Amy Elizabeth Clark, a newly appointed assistant professor of anthropology, understands why. “A big part of our record comes from stone tools, and a certain number of those tools are weapons,” she said.
But Clark gravitates to other varieties of Stone Age artifacts. A specialist in the earliest reaches of the archaeological record, Clark is particularly fascinated by the first iterations of designated living spaces. Motivating this interest is what Clark calls a “feminist approach” to studying human history. “It’s a way of forwarding women when we think about the past,” she explained.
Clark’s interest dates to her time as an anthropology major at New York University. Upon earning her bachelor’s in 2005, she leapt at the opportunity to participate in excavations of early rockshelters in the southwest of France.
Once inhabited by the first Homo sapiens in Europe, these sites were “really integral to my thinking about the origins of the home,” Clark said. “The walls were decorated with engraved animals. They had these hearth-like features configured in a very specific way, and that configuration was repeated at several different sites. It seems they had a blueprint for what makes a home.”

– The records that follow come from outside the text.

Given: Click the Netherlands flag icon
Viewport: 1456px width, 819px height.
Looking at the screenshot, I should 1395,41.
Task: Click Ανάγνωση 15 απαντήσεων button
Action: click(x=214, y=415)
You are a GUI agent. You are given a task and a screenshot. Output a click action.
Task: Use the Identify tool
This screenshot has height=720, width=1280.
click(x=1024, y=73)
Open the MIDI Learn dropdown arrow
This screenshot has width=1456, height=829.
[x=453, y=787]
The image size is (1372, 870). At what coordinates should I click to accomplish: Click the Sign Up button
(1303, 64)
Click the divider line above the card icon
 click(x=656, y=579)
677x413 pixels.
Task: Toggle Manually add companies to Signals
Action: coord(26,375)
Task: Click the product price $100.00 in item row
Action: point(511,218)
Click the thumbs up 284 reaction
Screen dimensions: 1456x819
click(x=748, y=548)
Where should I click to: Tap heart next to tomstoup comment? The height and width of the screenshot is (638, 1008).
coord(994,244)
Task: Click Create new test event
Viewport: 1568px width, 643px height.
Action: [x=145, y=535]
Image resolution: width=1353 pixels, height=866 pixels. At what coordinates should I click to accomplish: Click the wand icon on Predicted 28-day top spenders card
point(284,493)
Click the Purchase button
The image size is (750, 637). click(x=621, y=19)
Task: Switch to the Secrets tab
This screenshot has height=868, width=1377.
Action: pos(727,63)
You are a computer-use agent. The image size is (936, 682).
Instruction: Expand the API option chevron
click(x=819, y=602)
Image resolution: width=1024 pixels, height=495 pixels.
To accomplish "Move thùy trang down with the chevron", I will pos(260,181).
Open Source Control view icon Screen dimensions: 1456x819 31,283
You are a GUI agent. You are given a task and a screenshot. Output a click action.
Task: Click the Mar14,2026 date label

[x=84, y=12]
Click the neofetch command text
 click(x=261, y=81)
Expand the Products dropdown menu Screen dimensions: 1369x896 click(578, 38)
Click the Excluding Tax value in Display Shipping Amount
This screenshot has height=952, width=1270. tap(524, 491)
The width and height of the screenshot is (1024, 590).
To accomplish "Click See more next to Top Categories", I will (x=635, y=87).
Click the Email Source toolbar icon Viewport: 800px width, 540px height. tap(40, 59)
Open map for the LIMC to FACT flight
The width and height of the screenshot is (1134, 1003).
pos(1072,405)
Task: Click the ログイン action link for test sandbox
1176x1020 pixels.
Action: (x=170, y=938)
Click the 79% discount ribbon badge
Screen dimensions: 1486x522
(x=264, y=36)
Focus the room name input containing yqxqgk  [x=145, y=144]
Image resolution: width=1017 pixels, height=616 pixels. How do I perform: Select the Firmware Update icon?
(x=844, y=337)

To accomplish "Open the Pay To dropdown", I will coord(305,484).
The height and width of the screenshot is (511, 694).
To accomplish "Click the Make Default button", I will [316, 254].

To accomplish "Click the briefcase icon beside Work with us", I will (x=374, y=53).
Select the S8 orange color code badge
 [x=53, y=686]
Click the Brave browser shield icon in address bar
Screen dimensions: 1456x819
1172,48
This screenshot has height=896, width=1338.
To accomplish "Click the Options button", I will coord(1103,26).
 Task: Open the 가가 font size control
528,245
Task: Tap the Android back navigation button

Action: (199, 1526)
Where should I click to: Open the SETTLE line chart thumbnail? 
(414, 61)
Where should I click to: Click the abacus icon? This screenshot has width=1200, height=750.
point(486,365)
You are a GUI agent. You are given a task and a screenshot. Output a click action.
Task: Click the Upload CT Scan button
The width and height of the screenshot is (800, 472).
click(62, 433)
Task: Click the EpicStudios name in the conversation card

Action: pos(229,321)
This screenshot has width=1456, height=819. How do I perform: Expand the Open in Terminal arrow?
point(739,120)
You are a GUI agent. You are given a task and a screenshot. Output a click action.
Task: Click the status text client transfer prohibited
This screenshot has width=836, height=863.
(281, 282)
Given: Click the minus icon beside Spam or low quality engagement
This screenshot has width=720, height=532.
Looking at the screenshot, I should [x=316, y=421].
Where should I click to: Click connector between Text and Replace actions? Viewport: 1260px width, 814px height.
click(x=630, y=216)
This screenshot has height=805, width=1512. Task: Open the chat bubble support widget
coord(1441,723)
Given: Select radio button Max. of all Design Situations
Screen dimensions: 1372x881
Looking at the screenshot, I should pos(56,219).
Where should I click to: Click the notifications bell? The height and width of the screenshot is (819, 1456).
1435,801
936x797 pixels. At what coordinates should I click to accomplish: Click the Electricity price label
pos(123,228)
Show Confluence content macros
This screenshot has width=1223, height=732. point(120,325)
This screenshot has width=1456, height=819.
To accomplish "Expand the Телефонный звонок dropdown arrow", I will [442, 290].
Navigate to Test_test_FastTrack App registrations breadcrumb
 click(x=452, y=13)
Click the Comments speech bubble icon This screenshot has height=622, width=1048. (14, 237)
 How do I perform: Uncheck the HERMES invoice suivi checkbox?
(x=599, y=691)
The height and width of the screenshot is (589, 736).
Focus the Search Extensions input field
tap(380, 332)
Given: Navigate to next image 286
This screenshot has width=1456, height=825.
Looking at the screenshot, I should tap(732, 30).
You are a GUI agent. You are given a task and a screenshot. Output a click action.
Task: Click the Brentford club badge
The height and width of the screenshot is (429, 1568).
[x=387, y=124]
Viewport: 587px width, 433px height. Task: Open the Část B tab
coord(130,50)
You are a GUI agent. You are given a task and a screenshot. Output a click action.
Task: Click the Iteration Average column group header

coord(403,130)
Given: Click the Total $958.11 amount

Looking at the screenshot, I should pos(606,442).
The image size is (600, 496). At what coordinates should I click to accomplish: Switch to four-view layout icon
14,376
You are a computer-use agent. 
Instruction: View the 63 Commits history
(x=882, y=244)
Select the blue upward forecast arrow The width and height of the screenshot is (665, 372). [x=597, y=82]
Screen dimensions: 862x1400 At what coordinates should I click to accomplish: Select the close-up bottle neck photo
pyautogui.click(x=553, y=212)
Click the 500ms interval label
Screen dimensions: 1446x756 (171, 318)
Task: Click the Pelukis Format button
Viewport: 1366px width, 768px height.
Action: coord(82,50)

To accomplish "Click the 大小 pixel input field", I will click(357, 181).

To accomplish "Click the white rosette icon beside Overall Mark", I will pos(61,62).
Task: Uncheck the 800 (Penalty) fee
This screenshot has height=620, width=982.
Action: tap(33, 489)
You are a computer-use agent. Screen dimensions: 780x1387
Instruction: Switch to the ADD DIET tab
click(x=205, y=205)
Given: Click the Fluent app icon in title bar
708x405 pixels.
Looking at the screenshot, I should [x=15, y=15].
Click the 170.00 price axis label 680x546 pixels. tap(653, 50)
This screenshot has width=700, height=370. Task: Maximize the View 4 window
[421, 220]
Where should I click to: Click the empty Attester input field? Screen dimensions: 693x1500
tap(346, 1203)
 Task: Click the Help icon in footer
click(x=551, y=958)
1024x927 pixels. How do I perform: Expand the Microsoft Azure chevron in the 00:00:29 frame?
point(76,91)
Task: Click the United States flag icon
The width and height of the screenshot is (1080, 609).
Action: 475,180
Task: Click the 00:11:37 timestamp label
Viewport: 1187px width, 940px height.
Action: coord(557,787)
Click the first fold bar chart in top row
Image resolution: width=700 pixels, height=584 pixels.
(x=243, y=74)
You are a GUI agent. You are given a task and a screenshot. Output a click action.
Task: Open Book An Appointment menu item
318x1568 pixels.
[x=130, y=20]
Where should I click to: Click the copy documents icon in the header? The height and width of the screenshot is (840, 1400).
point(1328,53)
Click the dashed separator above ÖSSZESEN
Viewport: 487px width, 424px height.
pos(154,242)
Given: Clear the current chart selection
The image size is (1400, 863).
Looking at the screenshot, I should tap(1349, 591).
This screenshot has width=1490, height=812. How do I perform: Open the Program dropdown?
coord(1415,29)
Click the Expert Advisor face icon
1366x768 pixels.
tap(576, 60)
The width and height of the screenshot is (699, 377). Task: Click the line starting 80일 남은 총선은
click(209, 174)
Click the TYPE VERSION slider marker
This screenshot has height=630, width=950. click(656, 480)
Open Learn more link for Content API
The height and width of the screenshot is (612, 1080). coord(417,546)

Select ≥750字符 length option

Clark received her doctorate at the University of Arizona, doing her dissertation on some open-air Neanderthal sites, also located in southwestern France. It’s unclear how long these spaces were occupied. Nevertheless, Clark found them comparatively chaotic, littered with stone tools and bones. “You can see that to a certain degree in the modern human sites,” she said, “but there’s a greater sense of organization and also decorative elements.”